Luego del terrible hecho, no pasó mucho tiempo, que comenzaron a llegar las autoridades del lugar para verificar lo sucedido. La escena era espantosa. Los diarios de la época aseguran que el accidente ferroviario se debió como resultado de la neblina de ese día, otros culpan al mal funcionamiento de la barrera de aviso. Pero lo que sí queda claro, es que aquel joven de 24 años, con tan sólo tres meses de haberse ordenado sacerdote, partía de forma inesperada a la morada Santa que él tantas veces – tiempo antes – había anunciado a otros.
La noticia no tardó en llegar a Colón. El dolor de toda una comunidad que hacía pocos meses atrás había celebrado con entusiasmo y alegría una de las primeras ordenaciones sacerdotales que se realizaba en el templo parroquial, de un joven colonense que había nacido a metros de ese lugar que lo consagraría como Sacerdote, sembrando la esperanza en todo un pueblo por su juventud y por su cordialidad personal, era el testamento vivo en el cual el propio cura párroco de entonces, Pbro. Narciso Goiburu había depositado en él, no solo por conocerlo de niño y compartir con él y su familia los desayunos, almuerzos y cenas, sino por haber sido él mismo el ejemplo de pastor que José María aspiraba a ser.

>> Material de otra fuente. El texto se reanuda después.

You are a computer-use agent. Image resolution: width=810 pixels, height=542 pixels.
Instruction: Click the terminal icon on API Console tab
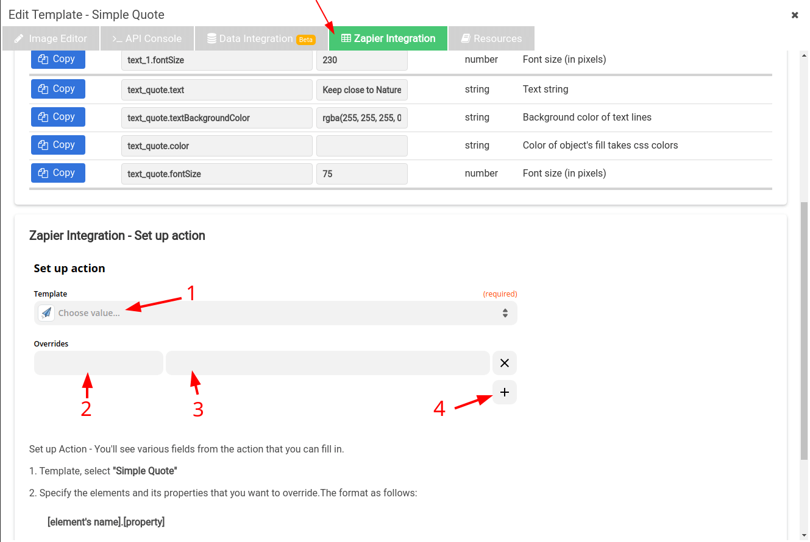(116, 38)
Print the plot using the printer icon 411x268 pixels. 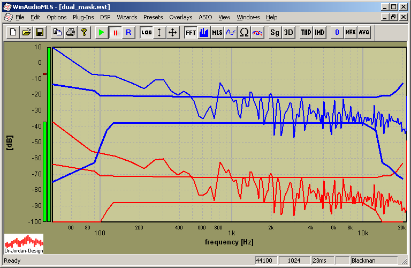pyautogui.click(x=70, y=32)
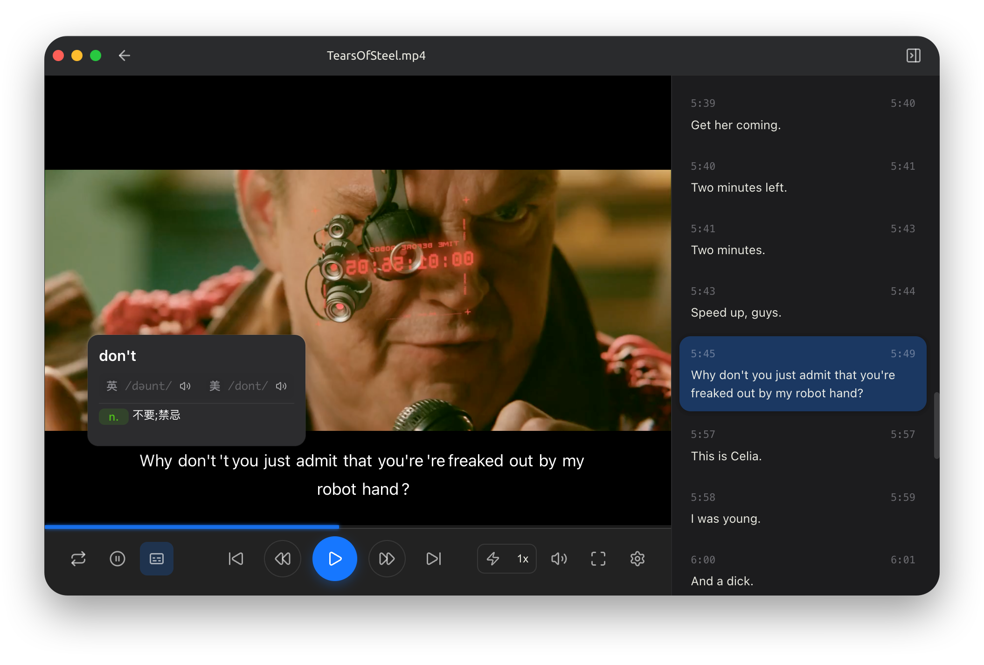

Los medios de la época, no sólo locales sino provinciales, dejaron impresas en sus páginas el dolor y el despliegue de un sinnúmero de discursos y homenajes que tanto el pueblo de Colón, como sus compañero de curso en el Seminario de Paraná, Profesores, jóvenes de la Acción Católica y muchas instituciones más, emitieron en aquel triste día de junio del ’39 donde dejaron en claro que no sólo despedían a un sacerdote joven, con pocos pasos, sino a un gran amigo, consejero y ciudadano comprometido en los lugares e instituciones que frecuentaba.
El diario El Entre Ríos y el Boletín Parroquial de aquella época, emiten en sus reiteradas ediciones el cariño, afecto, respeto y dolor de tantas personas que le quisieron rendir su homenaje a este joven sacerdotes con grandes virtudes oratorias, con una inteligencia que estuvo guiada desde muy niño por su director espiritual, el Pbro. Goiburu y con un gran corazón que supo gestar en el seno de una familia unida, creyente y trabajadora.
El dolor se implantó en la familia, y al poco tiempo de este trágico hecho, a pocos meses de diferencia, fallece su madre, Doña María Teresa Benzi.
Fue sepultado en el Cementerio de Colón. Sus restos descansan en el Panteón de la Familia Benzi.